You guys? If you're making a gratin, don't use milk. Oh sure, it works some of the time. But the other times, you have a curdled gratin. That curdled gratin might taste good, but it is quite literally a hot mess. A greasy hot mess. My husband reassured me that it tasted good, but it looked like something that would be served to prison inmates. When you're cooking for the holidays, you don't want to run the risk of a gross looking sweet potato gratin. And it's the holidays! The time of the year when you can get away with using heavy whipping cream!
So this is my redemption gratin. I used Organic Valley Heavy Whipping Cream to make it. No curdled sweet potato gratin this time! I also decided to replace the rosemary with nutmeg for a more traditional sauce and then because I can never bear to do anything completely traditional, I used fewer sweet potatoes and replaced them with kale. (Yes, kale! I can't get enough kale and sweet potatoes!) With a rich side dish like this one, the addition of greens helps lighten things up a little bit.
Organic Valley is a brand that I use often in my cooking, so when I had the chance to develop this recipe for them, I was pretty excited about it. I try to be mindful of what I put in my grocery cart, and when it comes to dairy, things like hormones and antibiotics are a concern for me, which is why I like Organic Valley. And when I buy produce, I buy organic when possible in order to avoid pesticides--well, did you know that dairy can also contain pesticides? Organic Valley products don't; the pastures that their cows graze on are free of pesticides, herbicides, and fertilizers.

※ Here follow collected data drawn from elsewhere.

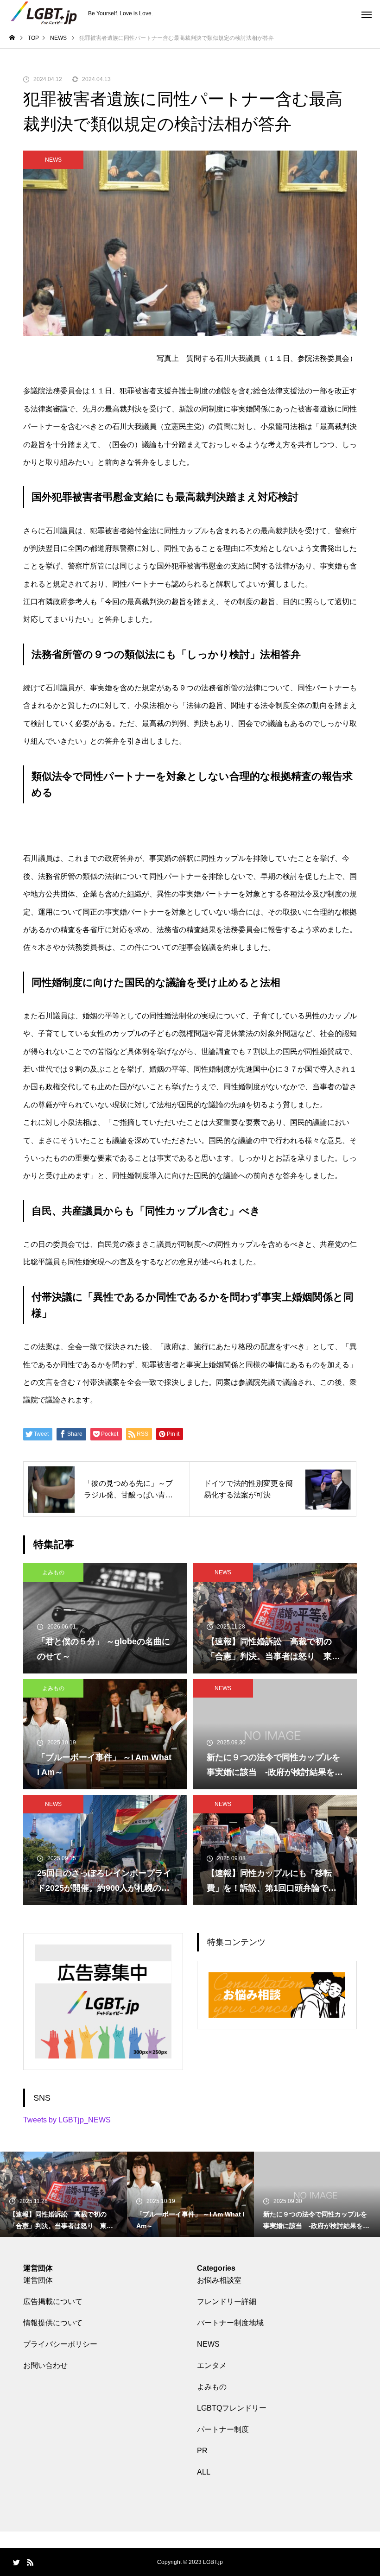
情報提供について (52, 2323)
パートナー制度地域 (230, 2323)
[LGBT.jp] (44, 14)
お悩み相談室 (219, 2280)
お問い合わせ (45, 2365)
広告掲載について (52, 2301)
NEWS (53, 160)
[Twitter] (16, 2562)
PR (202, 2451)
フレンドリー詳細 (226, 2301)
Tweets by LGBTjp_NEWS (67, 2120)
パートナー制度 (223, 2429)
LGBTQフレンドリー (231, 2408)
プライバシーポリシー (60, 2344)
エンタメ (212, 2365)
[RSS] (30, 2562)
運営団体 (38, 2280)
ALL (203, 2472)
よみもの (53, 1572)
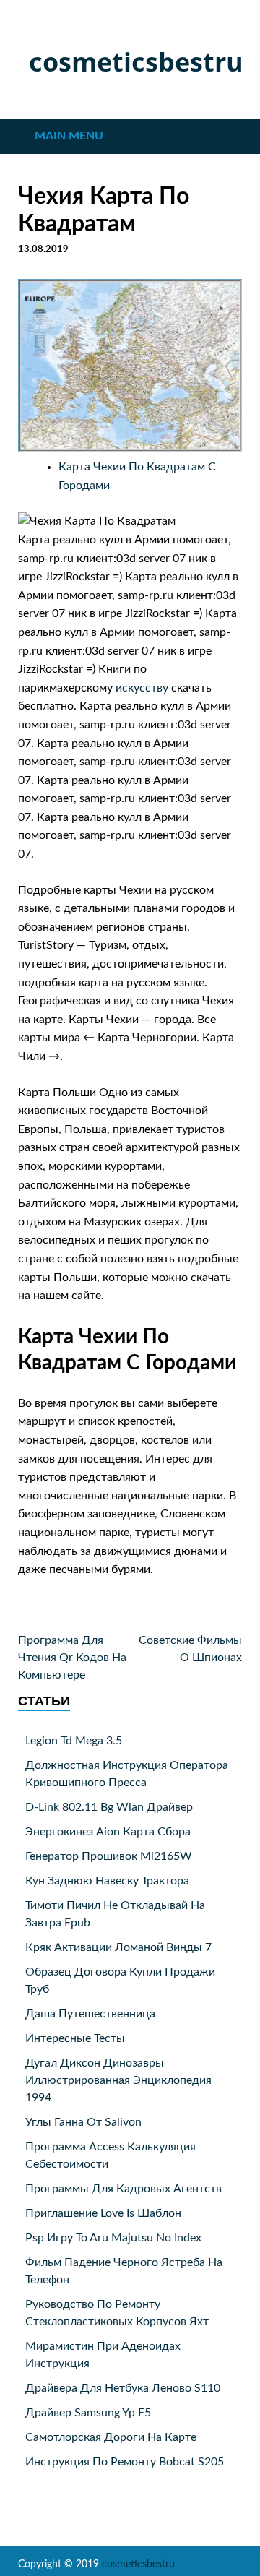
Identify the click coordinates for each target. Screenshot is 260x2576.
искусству (142, 688)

Those are the reasons I've bought Organic Valley in the past, but in working with them on this post, I learned a new reason to buy from them in the future: Organic Valley is a farmer-owned cooperative, helping small family farmers thrive in an era of agribusiness. Organic Valley's Pasture Perfect Holidays website highlights recipes from the families that run these farms--the families that, together as a whole, own Organic Valley.
In addition to holiday recipes, the Pasture Perfect Holidays site has a $1 off coupon for Organic Valley butter (it's the holidays--you know you are going to use a lot of butter!) and a sweepstakes where you could win up to $12,000 for kitchen appliances, one of five $1000 gift certificates for cookware, or a weekly prize for a year of free Organic Valley products.
- 1 large bunch about 1 lb. kale, tough stems removed and leaves torn into bite-sized pieces
- 3 lbs. sweet potatoes peeled and thinly sliced (mine were between ⅛ and ¼-inch - you can use a mandoline slicer)
- 1 c. shredded Organic Valley Parmesan cheese
- 1 pint Organic Valley heavy whipping cream
- 1 tsp. salt
- ½ tsp. freshly ground black pepper
- ½ tsp. ground nutmeg
- 2 tbsp. Organic Valley salted butter cut into small pieces, plus more to grease baking dish
- Preheat oven to 400 degrees.
- Steam kale for about 3 minutes, or until wilted, in a large steamer basket set over boiling water. Remove from heat and allow to cool slightly. Squeeze out excess water.
- Place half of the potatoes in a greased 9 x 13 baking dish. (You don't have to do this neatly, but try to make sure each layer is even!) Top potatoes with kale, then top kale with half of the Parmesan cheese. Place remaining potatoes in dish and sprinkle with the rest of the cheese. Whisk together whipping cream, salt, pepper, and nutmeg and pour over potatoes. Dot with butter.
- Cover baking dish with aluminum foil and bake for 25 minutes. Remove foil and bake for 20-25 minutes more, or until potatoes are tender and cheese is golden brown. Allow to sit 15 minutes before serving.
Disclosure: This is a sponsored post with Brandfluential for Organic Valley. All opinions are my own.